# Your instructions:
Write out the following records exactly, each one in full.
Segment Start: Records for this exercise
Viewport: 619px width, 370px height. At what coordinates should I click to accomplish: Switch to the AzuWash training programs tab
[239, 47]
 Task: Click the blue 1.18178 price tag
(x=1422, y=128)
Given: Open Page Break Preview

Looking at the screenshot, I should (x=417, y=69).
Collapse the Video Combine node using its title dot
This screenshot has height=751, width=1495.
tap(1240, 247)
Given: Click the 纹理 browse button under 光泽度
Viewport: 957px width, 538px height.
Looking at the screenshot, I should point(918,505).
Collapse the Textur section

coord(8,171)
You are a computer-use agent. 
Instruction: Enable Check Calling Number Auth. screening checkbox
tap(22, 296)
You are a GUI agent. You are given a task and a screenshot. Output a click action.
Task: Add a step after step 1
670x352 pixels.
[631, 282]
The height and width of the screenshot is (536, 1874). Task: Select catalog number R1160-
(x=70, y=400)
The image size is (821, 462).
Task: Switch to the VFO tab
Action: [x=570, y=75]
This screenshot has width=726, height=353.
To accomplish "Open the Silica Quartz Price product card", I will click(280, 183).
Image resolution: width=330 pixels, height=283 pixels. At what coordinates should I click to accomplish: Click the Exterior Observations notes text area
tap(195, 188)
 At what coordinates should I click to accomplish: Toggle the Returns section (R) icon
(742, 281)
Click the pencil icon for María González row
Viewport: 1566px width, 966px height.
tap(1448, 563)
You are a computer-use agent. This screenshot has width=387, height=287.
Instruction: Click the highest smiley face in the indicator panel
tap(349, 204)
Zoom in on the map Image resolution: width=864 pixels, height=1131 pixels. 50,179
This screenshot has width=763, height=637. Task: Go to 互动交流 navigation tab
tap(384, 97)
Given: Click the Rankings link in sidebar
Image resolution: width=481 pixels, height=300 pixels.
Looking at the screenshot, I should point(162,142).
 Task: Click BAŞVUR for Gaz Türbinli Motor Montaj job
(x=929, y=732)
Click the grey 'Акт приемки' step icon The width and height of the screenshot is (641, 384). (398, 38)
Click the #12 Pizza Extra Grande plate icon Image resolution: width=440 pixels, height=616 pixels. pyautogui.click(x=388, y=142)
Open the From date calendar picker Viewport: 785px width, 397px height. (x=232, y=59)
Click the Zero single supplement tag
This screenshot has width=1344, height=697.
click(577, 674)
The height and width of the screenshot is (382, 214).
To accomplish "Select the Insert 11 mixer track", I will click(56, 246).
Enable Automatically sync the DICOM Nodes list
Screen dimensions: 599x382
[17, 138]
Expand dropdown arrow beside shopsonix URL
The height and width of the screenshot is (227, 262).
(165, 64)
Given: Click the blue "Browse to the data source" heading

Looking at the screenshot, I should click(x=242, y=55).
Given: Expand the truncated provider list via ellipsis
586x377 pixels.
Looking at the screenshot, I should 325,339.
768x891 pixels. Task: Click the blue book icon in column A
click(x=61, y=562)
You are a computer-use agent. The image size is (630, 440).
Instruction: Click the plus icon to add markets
Segment End: Records for this exercise
# Exercise result:
Viewport: 619px width, 370px height. At what coordinates should I click to accomplish: Switch to the AzuWash training programs tab
[239, 47]
 Task: Click the blue 1.18178 price tag
(x=1422, y=128)
Given: Open Page Break Preview

Looking at the screenshot, I should (x=417, y=69).
Collapse the Video Combine node using its title dot
This screenshot has height=751, width=1495.
tap(1240, 247)
Given: Click the 纹理 browse button under 光泽度
Viewport: 957px width, 538px height.
Looking at the screenshot, I should point(918,505).
Collapse the Textur section

coord(8,171)
You are a computer-use agent. 
Instruction: Enable Check Calling Number Auth. screening checkbox
tap(22, 296)
You are a GUI agent. You are given a task and a screenshot. Output a click action.
Task: Add a step after step 1
670x352 pixels.
[631, 282]
The height and width of the screenshot is (536, 1874). Task: Select catalog number R1160-
(x=70, y=400)
The image size is (821, 462).
Task: Switch to the VFO tab
Action: [x=570, y=75]
This screenshot has width=726, height=353.
To accomplish "Open the Silica Quartz Price product card", I will click(280, 183).
Image resolution: width=330 pixels, height=283 pixels. At what coordinates should I click to accomplish: Click the Exterior Observations notes text area
tap(195, 188)
 At what coordinates should I click to accomplish: Toggle the Returns section (R) icon
(742, 281)
Click the pencil icon for María González row
Viewport: 1566px width, 966px height.
tap(1448, 563)
You are a computer-use agent. This screenshot has width=387, height=287.
Instruction: Click the highest smiley face in the indicator panel
tap(349, 204)
Zoom in on the map Image resolution: width=864 pixels, height=1131 pixels. 50,179
This screenshot has width=763, height=637. Task: Go to 互动交流 navigation tab
tap(384, 97)
Given: Click the Rankings link in sidebar
Image resolution: width=481 pixels, height=300 pixels.
Looking at the screenshot, I should point(162,142).
 Task: Click BAŞVUR for Gaz Türbinli Motor Montaj job
(x=929, y=732)
Click the grey 'Акт приемки' step icon The width and height of the screenshot is (641, 384). (398, 38)
Click the #12 Pizza Extra Grande plate icon Image resolution: width=440 pixels, height=616 pixels. pyautogui.click(x=388, y=142)
Open the From date calendar picker Viewport: 785px width, 397px height. (x=232, y=59)
Click the Zero single supplement tag
This screenshot has width=1344, height=697.
click(577, 674)
The height and width of the screenshot is (382, 214).
To accomplish "Select the Insert 11 mixer track", I will click(56, 246).
Enable Automatically sync the DICOM Nodes list
Screen dimensions: 599x382
[17, 138]
Expand dropdown arrow beside shopsonix URL
The height and width of the screenshot is (227, 262).
(165, 64)
Given: Click the blue "Browse to the data source" heading

Looking at the screenshot, I should click(x=242, y=55).
Given: Expand the truncated provider list via ellipsis
586x377 pixels.
Looking at the screenshot, I should 325,339.
768x891 pixels. Task: Click the blue book icon in column A
click(x=61, y=562)
You are a computer-use agent. The image size is (630, 440).
Instruction: Click the plus icon to add markets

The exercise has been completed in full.